Exercise material: Begin

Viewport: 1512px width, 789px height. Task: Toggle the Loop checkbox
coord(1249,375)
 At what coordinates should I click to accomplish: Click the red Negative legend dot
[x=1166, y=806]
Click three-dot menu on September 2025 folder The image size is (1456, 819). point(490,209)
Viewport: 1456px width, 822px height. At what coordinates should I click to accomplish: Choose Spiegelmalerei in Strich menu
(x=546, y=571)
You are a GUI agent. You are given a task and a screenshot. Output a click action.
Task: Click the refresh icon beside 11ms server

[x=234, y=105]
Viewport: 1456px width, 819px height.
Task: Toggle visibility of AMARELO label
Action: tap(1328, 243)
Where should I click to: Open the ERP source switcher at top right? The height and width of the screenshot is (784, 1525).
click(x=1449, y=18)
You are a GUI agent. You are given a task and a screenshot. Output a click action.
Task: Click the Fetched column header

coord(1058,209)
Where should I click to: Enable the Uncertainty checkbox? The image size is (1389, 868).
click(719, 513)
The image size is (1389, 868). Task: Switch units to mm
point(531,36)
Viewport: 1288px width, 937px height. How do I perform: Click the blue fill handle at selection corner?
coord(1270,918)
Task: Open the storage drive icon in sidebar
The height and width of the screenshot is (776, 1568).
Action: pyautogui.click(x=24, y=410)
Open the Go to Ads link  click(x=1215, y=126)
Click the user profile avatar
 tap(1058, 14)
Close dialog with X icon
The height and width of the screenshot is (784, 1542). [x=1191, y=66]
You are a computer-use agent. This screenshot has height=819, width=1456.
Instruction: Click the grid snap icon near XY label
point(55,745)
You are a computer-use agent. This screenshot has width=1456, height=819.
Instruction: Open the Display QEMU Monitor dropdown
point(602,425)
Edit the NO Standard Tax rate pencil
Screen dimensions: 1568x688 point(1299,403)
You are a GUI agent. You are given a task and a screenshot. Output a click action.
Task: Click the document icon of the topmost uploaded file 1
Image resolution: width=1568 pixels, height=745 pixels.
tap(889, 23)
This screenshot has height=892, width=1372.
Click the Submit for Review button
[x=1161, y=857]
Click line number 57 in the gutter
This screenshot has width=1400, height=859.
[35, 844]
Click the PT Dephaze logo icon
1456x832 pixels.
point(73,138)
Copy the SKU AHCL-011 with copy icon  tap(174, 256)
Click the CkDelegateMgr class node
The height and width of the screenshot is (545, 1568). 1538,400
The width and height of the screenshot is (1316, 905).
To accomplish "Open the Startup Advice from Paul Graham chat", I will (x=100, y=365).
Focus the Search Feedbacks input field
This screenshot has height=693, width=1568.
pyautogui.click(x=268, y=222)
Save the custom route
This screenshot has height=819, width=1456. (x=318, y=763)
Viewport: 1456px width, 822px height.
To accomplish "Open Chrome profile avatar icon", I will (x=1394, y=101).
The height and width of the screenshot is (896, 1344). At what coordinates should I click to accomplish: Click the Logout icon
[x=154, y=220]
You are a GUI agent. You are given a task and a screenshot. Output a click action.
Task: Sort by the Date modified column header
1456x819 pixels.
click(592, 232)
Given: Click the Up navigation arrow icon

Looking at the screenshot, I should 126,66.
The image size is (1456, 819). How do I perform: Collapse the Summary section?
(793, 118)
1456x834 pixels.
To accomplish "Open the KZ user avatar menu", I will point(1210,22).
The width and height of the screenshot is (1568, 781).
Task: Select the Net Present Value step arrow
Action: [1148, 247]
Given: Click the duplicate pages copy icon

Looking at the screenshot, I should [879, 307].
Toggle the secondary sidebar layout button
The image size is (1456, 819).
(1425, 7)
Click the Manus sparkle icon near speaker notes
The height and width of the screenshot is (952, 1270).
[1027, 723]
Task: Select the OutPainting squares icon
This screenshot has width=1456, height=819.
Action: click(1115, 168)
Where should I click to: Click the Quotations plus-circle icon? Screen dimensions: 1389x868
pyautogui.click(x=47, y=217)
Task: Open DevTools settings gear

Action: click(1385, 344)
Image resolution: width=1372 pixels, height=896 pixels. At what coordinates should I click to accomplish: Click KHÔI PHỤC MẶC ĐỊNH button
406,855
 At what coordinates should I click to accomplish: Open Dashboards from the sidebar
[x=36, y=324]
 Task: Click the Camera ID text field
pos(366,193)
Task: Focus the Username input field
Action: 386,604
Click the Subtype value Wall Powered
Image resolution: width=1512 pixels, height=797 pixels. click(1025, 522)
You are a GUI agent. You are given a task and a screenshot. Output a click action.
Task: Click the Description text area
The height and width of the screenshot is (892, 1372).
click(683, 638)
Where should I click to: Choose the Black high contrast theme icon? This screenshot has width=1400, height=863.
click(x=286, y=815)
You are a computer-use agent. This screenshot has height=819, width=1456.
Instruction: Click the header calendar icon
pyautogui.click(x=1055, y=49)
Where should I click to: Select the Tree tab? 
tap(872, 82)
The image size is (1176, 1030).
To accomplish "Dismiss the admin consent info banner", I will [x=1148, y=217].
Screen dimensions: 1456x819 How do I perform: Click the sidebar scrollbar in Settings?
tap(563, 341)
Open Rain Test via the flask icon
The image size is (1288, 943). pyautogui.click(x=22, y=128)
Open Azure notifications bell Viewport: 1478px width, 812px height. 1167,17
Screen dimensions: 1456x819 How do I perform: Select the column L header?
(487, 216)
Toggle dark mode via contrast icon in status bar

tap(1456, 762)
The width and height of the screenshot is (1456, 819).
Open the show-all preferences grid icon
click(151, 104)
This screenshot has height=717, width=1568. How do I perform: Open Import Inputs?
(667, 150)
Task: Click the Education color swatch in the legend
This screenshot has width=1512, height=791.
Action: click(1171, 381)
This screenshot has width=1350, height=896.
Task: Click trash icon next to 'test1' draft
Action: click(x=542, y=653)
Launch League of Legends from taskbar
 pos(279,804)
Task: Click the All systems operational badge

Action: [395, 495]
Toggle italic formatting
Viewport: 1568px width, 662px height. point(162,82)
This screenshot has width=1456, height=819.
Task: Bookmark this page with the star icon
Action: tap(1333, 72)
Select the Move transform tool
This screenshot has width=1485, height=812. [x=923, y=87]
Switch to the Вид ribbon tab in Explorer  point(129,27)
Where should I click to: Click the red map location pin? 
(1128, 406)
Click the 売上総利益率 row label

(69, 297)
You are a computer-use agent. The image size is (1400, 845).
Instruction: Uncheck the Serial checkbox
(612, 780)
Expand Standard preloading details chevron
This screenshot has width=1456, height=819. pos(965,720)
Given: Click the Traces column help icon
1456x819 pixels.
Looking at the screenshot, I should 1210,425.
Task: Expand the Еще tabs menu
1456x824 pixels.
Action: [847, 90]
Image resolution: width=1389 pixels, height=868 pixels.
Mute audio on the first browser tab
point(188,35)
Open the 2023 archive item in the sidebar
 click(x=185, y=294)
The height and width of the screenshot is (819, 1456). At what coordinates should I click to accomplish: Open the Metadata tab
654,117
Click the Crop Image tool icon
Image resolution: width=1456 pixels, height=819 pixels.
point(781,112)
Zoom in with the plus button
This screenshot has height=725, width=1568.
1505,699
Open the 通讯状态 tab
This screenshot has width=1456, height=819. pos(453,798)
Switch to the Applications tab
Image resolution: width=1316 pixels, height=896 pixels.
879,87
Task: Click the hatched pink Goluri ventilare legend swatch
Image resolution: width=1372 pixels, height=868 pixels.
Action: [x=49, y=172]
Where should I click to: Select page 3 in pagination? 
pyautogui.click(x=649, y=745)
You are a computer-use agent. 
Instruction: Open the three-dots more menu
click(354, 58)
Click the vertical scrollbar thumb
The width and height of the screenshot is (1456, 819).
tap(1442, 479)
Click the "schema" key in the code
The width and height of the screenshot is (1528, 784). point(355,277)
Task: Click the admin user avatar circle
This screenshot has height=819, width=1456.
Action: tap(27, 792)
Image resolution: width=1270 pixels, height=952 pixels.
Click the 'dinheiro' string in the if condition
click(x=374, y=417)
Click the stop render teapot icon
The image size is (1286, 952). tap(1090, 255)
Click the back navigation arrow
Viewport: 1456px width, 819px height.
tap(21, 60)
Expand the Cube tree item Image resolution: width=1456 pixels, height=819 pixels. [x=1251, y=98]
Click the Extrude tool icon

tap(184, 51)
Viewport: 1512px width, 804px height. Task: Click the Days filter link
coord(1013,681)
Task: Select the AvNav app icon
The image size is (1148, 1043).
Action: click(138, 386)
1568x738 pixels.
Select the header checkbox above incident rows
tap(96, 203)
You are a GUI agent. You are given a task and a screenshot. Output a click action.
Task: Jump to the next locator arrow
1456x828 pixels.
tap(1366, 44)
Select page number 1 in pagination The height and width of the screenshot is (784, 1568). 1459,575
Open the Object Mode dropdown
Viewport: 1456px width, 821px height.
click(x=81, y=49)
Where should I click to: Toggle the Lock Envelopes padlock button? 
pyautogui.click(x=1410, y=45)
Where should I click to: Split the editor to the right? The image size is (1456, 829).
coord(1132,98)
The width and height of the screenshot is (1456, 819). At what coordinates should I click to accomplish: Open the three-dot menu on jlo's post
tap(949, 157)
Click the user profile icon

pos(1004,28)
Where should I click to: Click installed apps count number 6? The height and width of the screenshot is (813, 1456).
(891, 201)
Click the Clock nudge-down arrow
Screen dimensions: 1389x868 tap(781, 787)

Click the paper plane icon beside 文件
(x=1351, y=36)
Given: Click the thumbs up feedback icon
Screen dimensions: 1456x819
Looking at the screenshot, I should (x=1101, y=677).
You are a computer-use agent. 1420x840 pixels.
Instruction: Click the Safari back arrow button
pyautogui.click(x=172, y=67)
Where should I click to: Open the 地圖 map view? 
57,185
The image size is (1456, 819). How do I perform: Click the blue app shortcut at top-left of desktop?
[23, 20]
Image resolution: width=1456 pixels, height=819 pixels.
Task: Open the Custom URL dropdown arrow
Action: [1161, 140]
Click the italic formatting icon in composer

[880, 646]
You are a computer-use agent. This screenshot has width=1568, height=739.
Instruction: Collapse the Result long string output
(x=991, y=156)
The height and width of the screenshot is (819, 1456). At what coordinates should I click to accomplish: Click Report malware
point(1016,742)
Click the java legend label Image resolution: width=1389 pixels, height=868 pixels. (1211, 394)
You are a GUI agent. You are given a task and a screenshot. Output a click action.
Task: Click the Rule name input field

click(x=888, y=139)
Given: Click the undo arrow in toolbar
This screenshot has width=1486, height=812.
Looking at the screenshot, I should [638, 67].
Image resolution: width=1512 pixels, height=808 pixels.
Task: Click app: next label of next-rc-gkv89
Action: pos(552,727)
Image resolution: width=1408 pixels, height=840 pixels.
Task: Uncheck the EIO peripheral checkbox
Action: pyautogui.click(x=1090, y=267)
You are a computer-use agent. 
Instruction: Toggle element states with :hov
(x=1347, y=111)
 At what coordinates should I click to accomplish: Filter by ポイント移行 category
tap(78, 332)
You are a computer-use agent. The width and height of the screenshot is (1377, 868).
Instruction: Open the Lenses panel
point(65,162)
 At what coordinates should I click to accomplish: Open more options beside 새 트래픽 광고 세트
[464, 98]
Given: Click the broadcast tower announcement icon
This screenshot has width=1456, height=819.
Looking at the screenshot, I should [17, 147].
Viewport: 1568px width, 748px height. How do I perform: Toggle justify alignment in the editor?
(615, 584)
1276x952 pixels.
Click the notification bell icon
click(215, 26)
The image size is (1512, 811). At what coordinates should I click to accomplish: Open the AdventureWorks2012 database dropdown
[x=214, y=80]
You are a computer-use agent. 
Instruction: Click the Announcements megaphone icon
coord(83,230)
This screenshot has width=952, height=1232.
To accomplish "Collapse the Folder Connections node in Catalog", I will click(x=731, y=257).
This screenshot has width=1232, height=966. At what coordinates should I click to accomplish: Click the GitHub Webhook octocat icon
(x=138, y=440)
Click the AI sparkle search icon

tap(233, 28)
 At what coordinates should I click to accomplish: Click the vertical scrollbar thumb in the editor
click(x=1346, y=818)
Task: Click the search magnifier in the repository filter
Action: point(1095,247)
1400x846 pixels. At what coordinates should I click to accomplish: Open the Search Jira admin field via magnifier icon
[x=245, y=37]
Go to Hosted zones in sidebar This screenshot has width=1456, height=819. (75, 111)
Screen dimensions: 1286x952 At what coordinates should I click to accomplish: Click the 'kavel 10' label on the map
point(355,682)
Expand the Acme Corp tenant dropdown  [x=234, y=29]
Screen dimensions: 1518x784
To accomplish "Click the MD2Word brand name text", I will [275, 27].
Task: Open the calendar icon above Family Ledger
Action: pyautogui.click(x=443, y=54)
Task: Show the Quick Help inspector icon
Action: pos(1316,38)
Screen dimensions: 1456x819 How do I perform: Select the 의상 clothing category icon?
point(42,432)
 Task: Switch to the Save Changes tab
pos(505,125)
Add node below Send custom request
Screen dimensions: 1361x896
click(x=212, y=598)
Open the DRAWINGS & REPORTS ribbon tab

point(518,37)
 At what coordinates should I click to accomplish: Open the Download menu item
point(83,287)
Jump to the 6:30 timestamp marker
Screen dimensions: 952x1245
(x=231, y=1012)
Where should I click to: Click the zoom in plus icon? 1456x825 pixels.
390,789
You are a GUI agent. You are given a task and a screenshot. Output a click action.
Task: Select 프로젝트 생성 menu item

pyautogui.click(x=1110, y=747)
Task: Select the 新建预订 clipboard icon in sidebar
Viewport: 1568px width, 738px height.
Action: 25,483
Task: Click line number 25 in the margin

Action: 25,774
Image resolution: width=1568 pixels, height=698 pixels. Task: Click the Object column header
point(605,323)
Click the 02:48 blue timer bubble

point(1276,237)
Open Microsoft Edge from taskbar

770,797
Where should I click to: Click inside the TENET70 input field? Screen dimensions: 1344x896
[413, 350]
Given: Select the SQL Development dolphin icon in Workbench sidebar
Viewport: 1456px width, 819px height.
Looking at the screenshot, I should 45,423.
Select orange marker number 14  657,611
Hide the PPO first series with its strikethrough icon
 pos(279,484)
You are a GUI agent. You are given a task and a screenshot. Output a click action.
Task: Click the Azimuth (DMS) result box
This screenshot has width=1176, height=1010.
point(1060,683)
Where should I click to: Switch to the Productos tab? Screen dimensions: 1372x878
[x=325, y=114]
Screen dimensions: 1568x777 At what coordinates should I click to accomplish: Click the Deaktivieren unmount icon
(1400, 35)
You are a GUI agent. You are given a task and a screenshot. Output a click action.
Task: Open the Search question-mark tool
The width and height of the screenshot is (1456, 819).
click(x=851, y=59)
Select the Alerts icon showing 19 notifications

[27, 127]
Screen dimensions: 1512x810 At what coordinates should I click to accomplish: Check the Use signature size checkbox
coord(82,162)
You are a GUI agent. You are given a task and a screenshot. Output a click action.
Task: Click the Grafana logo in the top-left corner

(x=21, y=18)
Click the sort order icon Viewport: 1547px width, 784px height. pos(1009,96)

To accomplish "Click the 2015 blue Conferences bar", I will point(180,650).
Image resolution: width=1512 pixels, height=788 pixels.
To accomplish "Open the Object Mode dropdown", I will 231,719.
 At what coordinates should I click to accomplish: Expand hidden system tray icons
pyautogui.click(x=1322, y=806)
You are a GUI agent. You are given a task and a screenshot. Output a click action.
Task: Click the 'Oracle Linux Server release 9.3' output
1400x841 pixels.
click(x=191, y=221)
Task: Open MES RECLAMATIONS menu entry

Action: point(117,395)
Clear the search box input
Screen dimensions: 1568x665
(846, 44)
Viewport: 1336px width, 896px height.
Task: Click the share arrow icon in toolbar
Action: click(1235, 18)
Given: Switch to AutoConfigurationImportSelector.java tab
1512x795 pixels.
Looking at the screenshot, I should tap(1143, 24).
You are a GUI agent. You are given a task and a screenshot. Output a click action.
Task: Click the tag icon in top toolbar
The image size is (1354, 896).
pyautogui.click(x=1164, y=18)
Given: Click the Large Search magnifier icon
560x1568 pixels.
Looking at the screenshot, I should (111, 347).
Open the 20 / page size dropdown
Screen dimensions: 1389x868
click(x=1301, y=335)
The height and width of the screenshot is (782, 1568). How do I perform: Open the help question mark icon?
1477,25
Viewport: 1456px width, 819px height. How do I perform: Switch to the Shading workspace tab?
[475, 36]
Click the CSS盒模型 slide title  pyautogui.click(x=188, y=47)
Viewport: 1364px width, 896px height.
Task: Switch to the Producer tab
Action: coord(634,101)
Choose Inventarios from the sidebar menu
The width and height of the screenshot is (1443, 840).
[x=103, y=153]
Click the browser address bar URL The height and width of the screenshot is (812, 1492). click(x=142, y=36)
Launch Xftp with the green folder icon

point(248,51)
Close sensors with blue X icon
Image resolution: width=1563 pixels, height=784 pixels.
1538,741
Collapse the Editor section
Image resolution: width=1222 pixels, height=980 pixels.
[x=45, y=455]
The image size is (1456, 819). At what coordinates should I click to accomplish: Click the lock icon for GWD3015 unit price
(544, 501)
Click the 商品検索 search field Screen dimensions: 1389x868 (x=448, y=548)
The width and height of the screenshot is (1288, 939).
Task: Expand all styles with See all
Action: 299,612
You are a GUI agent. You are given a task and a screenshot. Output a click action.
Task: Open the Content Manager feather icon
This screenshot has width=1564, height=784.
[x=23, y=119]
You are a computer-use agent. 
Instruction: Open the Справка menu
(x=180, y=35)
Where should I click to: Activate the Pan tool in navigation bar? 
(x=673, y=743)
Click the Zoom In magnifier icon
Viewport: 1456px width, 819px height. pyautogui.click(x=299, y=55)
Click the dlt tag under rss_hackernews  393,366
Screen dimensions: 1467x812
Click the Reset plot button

Exercise material: End

Return a copy of each line in the entries that contains "java".

_Response:_
Click the java legend label Image resolution: width=1389 pixels, height=868 pixels. (1211, 394)
Given: Switch to AutoConfigurationImportSelector.java tab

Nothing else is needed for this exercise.